There are several ways manual data collection exacerbates the world’s bad data problem:
- Inconsistent data entry standards: Different employees may have different ways of entering the same data
- Lack of control over data quality: Data can easily be corrupted or incomplete, resulting in unreliable information
- Inefficiency due to time-consuming manual processes: It takes longer to manually enter and review data than it does to use automated systems
The importance of data integrity for your bottom line
The importance of data integrity for profitability data integrity is essential to ensure the accuracy and reliability of business operations. It involves ensuring that all data recorded in a system is accurate and complete and that any changes are tracked and audited.
Data integrity is essential for any organization to maximize profits and remain competitive. Here are five ways data integrity affects profitability:
- Increased Revenue: When data is accurate, businesses can target the right customers with the right products and services, resulting in increased sales and revenue.
- Improved Decision Making: With clean and reliable data, businesses can make better informed decisions in all areas, such as marketing campaigns and product launches.
- Cost Savings: Accurate data reduces the need for manual correction and rework, leading to cost savings.
- Reduced Risk of Fraud: Data integrity helps detect fraud and malicious activities quickly, preventing costly legal issues and reputation damage.
- Increased Efficiency: Clean data helps automate tasks and processes, resulting in improved efficiency and productivity.

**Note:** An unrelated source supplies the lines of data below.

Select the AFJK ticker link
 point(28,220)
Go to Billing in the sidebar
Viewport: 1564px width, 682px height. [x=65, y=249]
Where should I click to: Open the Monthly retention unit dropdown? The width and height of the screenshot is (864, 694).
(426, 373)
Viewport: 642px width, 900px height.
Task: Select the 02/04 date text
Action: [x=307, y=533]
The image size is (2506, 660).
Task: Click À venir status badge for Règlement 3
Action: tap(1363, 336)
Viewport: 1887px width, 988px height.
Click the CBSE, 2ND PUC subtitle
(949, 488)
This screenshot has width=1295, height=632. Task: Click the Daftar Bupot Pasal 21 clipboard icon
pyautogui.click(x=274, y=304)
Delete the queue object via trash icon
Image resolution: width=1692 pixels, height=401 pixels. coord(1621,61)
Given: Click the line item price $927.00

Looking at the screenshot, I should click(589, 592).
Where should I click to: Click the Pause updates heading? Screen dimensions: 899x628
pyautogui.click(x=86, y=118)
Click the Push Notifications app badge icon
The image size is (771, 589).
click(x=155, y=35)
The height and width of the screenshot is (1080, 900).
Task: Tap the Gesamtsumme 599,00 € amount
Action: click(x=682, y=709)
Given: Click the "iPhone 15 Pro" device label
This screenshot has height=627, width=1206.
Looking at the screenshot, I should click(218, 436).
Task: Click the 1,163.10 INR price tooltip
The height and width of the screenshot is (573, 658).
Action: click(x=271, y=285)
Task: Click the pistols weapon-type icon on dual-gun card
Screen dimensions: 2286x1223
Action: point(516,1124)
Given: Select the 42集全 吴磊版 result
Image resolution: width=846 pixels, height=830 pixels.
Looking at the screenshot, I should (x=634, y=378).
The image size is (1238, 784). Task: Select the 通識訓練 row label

5 ways to ensure data integrity
To ensure the accuracy of their data and protect against costly errors, organizations must take proactive steps to maintain data integrity. Here are five key best practices:
- Digitize data intake: Digitize as much of your data collection and processing as possible to reduce the chances of manual errors and omissions.
- Validate data accuracy: Use validation checks such as input masks, format checks, range/domain checks, duplicate checks, and referential integrity rules to ensure data accuracy.
- Introduce robust controls: Establish control measures such as access controls, audit trails, and change/update logs to monitor data integrity.
- Utilize automated systems: Automated systems such as artificial intelligence (AI) and machine learning (ML) can detect discrepancies quickly and accurately.
- Verify data accuracy regularly: Schedule regular reviews of your data to identify any errors or inconsistencies in a timely manner.
With an increasing number of organizations collecting large amounts of data from a variety of sources, data integrity is an increasingly important factor for success.
By taking the necessary steps to ensure data integrity, organizations can improve the accuracy of their data and maximize profits. With clean and reliable data, businesses can make better decisions, identify new opportunities for growth, reduce costs, and protect against costly errors.